— Sezione del documento —
....

La vocazione di Mosè, come quella di Pietro e degli altri nei Vangeli ha sempre a che fare con un progetto di liberazione di altri. Ecco come scrive Luigino Bruni a proposito della vocazione di Mosè:

“Gli eventi che veramente ci cambiano accadono nella quotidianità, quando senza cercarla né attenderla una voce ci chiama per nome nei luoghi umili del vivere… Mosè non è scelto perché buono o migliore degli altri… Mosè sa ascoltare… Per uscire dalle schiavitù profonde e da quelle collettive c’è bisogno che qualcuno risponda sì a una vocazione di liberazione di altri”.
(Le levatrici d’Egitto, Ed. Dehoniane Bologna, 2015)

Anche Simone aveva saputo ascoltare, aveva ascoltato Gesù mentre annunciava la parola e di quella parola si era fidato gettando le reti, ora Gesù lo chiamava con sé a riscattare altre vite, lo rendeva compartecipe dello scopo della sua vita. E il segno aveva predetto che un’altra pesca era resa possibile dal comando di Gesù  e che quella pesca sarebbe stata abbondante. Molto abbondante.

Luca sapeva quello che scriveva. Mentre scriveva della vocazione di Simon Pietro, aveva bene in mente cosa sarebbe poi avvenuto a Pentecoste, ai circa tremila convertiti di quel primo giorno quando Pietro aveva predicato il Vangelo del Cristo risorto, pensava di certo a quelle moltitudini che avrebbero di lì a qualche tempo creduto alla predicazione di quel pescatore e a quella degli altri apostoli, rifletteva su quel movimento mondiale che “Quelli della Via”, i “cristiani” avrebbero animato, ripensava a quel Vangelo che da Gerusalemme sarebbe stato portato in pochi decenni in tutte le direzioni chiamando e coinvolgendo migliaia di persone di culture, lingue e provenienze religiose diversissime.
Ti farò pescatore di uomini era più di un programma, era una promessa, una profezia.
Simone, insieme a Giacomo e Giovanni, “tratte le barche a terra, lasciarono ogni cosa e lo seguirono”.


E qui ci siamo noi.
Sono passati un paio di migliaia di anni da quel racconto, e 500 anni dalla riscoperta ad opera dei riformatori della freschezza, della rilevanza e della centralità dell’Evangelo per la chiesa cristiana.
Cosa dice a noi questo testo?

....

— Materiale di partenza —
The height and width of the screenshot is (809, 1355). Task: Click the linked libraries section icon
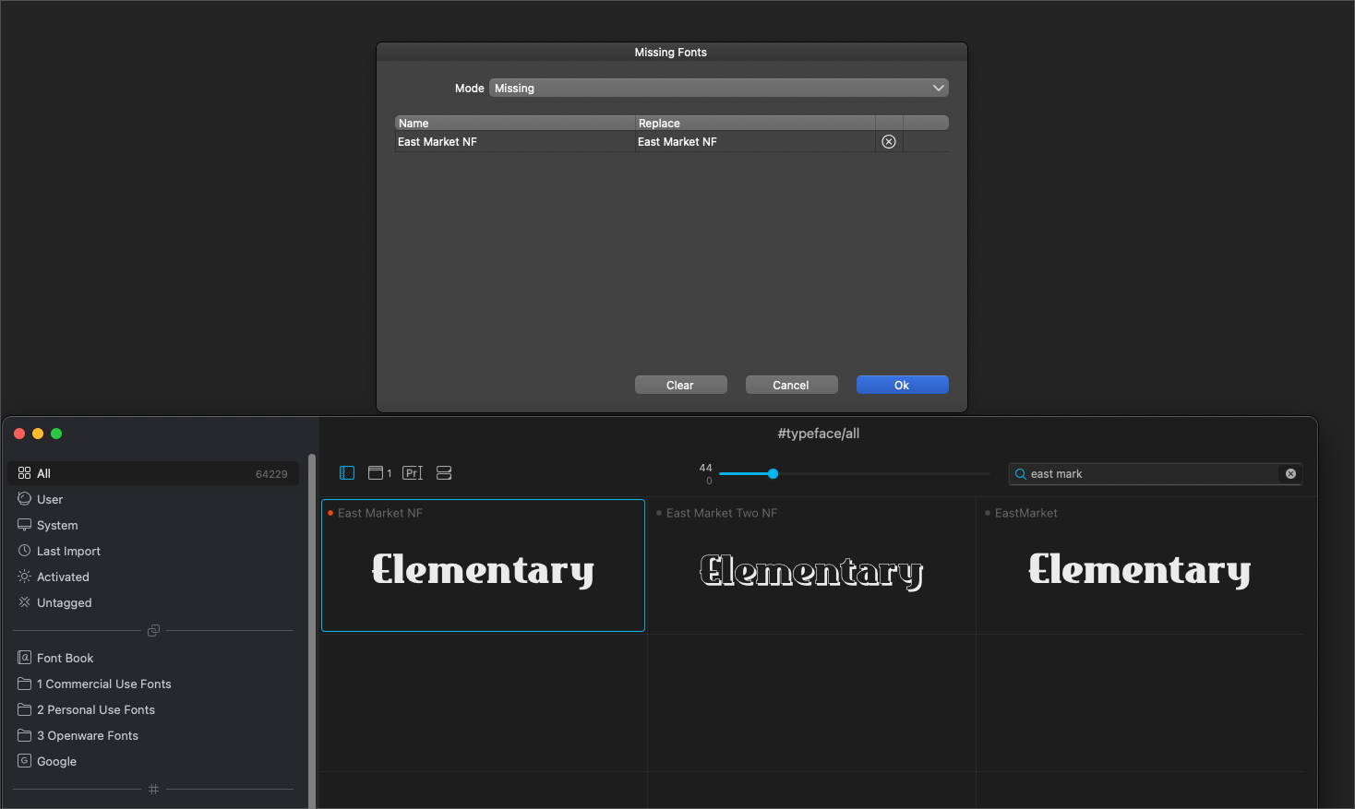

....

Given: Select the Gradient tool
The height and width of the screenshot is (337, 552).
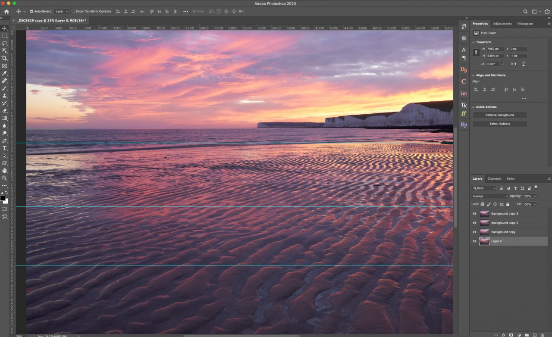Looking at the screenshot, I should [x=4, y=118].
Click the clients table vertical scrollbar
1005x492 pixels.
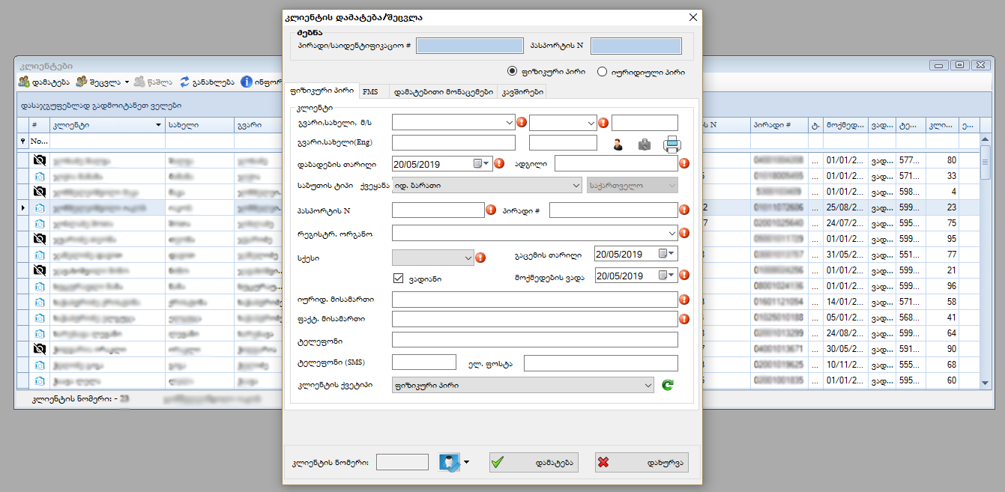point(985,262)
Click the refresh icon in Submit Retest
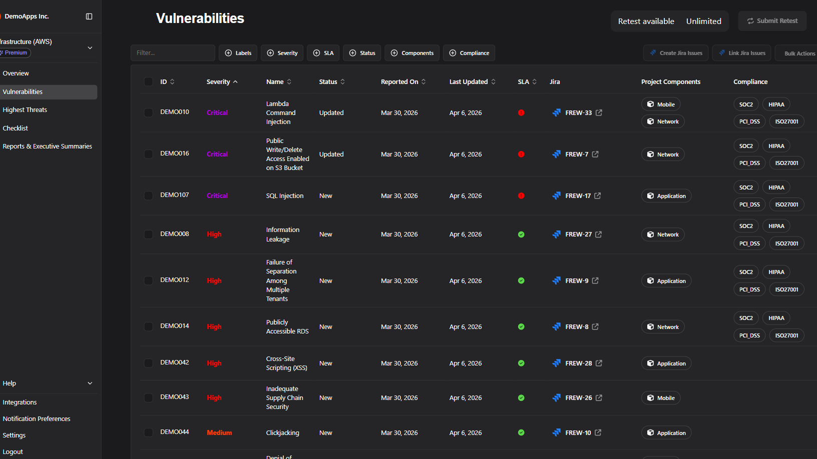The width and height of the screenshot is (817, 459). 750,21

....

— Compito scritto 1 —
Riporta tali e quali le righe dei dati, dalla riga con "Given: Select the Gradient tool" alla riga con "The width and", senza includere le immagini.
— Compito scritto 2 —
Prosegui la riflessione sulla vocazione di Mosè e di Simon Pietro a partire dal punto in cui si interrompe.

— Soluzione esercizio 1 —
Given: Select the Gradient tool
The height and width of the screenshot is (337, 552).
Looking at the screenshot, I should [x=4, y=118].
Click the clients table vertical scrollbar
1005x492 pixels.
point(985,262)
Click the refresh icon in Submit Retest
The width and height of the screenshot is (817, 459). 750,21

— Soluzione esercizio 2 —
Il segno che accompagna la chiamata di Pietro e degli altri è un segno di fecondità. Luca legge in questo episodio la promessa della fecondità dell’agire fidandosi della parola di Gesù e affidandosi a lui, anche quando questa fiducia appare umanamente irragionevole.
Mi sembra una parola adatta a noi, una parola per chiese spesso scoraggiate, chiese che a volte hanno smarrito l’entusiasmo del primo amore, chiese che a volte si svuotano, chiese stanche e deluse, chiese a volte immobili, appesantite dai propri stessi errori o rese sterili dalla proprie sconfitte, chiese piene di dubbi.

Vorremmo tanto, come Pietro, provare ad essere anche noi stupiti e perfino spaventati da una pesca abbondante che non ci aspettavamo più perché come lui e più di lui affaticati da lunghe sequenze di nottate in cui non abbiamo preso niente.

Anche noi pescatori e pescatrici di uomini e di donne?  Ma se pescare in questo testo è in realtà riscattare, salvare dalla morte, afferrare per tenere in vita cosa accade se la salvezza non è più al top delle preoccupazioni dei nostri contemporanei, i quali se interpellati sulla loro salvezza potrebbero chiedere stupiti: “Devo essere salvato? Ma salvato da che?”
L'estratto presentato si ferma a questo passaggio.